Walys took his sip after and coughed. He hadn't expected the strength.

I made an effort not to smile.

I took the second flask from the sack. Clear glass, completely transparent liquid.

"There is a variation. Instead of stopping the distillation, we repeat the process several times. We remove almost all the flavour of the grain. What remains is clean as water but much stronger. We filter it through charcoal after. The drink is born ready, without needing a barrel or years of waiting."

I poured a cup and pushed it toward Rickard.

"This one I would call Frostspirit."

The first is Icefyre, I said, gesturing back to the amber. The second is Frostspirit.

My father tried the clear one. This time he was quiet longer before setting down the cup. Then he did what Rickard does when he is genuinely interested in something: he began asking practical questions.

How much it costs to produce. How much it could sell for. How long until the process is refined enough to scale. Which houses in the North have the capacity to distribute. Which ports. Lord Manderly in White Harbor, certainly. Who else.

I answered what I could. What I couldn't I said I didn't know yet but would find out. Rickard didn't stop asking questions for hours, and there was in it a quality I recognised, it was the same he brought to petitions when the matter was genuinely worth his attention, when what was in front of him was not a problem but a possibility.

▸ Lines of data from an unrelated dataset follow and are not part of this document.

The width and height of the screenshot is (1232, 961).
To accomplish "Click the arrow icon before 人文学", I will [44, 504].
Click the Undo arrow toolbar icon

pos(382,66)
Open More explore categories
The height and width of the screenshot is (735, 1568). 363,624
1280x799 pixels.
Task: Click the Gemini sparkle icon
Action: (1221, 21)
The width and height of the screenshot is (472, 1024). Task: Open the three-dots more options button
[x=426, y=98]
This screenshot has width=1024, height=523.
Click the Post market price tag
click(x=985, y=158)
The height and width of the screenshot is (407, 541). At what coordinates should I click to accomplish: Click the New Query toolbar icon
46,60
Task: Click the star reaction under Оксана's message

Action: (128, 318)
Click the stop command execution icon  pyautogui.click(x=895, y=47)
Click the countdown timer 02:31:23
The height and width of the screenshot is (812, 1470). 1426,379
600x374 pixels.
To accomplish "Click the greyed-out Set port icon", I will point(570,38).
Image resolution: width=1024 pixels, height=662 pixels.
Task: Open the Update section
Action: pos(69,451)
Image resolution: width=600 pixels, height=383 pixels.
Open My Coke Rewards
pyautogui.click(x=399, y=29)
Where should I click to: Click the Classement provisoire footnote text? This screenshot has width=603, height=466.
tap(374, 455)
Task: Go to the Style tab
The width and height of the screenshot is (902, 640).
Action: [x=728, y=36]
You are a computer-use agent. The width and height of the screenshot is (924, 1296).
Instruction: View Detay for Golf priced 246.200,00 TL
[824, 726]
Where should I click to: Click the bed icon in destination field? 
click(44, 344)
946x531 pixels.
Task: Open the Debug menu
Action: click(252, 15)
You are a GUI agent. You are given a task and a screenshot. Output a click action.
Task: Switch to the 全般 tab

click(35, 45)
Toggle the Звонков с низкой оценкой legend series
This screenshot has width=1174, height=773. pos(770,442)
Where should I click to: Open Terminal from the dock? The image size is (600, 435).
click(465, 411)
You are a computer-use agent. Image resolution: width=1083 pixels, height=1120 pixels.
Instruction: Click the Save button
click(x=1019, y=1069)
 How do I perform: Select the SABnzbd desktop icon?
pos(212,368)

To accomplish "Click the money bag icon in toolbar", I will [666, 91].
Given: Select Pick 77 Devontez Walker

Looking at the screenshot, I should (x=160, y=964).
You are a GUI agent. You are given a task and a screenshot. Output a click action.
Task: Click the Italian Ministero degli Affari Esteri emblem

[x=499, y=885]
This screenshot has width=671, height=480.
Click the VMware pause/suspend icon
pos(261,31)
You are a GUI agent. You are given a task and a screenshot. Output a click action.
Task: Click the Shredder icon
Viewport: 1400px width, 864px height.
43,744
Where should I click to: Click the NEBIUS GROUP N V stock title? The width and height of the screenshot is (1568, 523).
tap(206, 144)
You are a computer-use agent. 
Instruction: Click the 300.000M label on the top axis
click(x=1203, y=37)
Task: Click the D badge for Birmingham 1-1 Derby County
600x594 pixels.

Night fell without either of us noticing.

Walys contributed little to the conversation. But he was writing. I saw his hand moving over the parchment from the corner of my eye throughout the whole afternoon, while Rickard and I talked.

I said nothing about that.

I followed him.

I should have gone to my room. It was late, I was tired, I had training early. But I stayed in the corridor when I left the solar, leaning into an alcove where the stone was cold against my back and the nearest torch was far enough away that the shadow covered me.

I waited.

Walys came out later than I expected. He walked quickly, in that particular way of someone who has a destination and doesn't want anyone to notice they do. I followed at the distance Alaric taught me without knowing he was teaching me, my steps at the right rhythm to be lost in the echo of his.

He went back to the solar.

The door didn't close all the way. Through the gap I saw the light of the candle he lit, saw his shadow move toward the table. I heard the scrape of the chair. The scratch of quill on parchment.

And then, in a moment when he likely thought the silence belonged only to him, he muttered something to the empty room in the voice of someone who believes they are alone.

"Bloody Bastard."

I stood still.

The torches in the corridor burned low. From somewhere came the wind through the cracks in the castle walls, that sound Winterfell makes at night when it is quiet, which I have known since I can remember and have never been able to decide whether it is comforting or lonely. The scratching of the quill continued.

I went to my room.

I lay in the dark with my eyes open and listened to the wind, and thought about what I knew and what I didn't know yet, and about the distance between the two, and about what it would take to close it.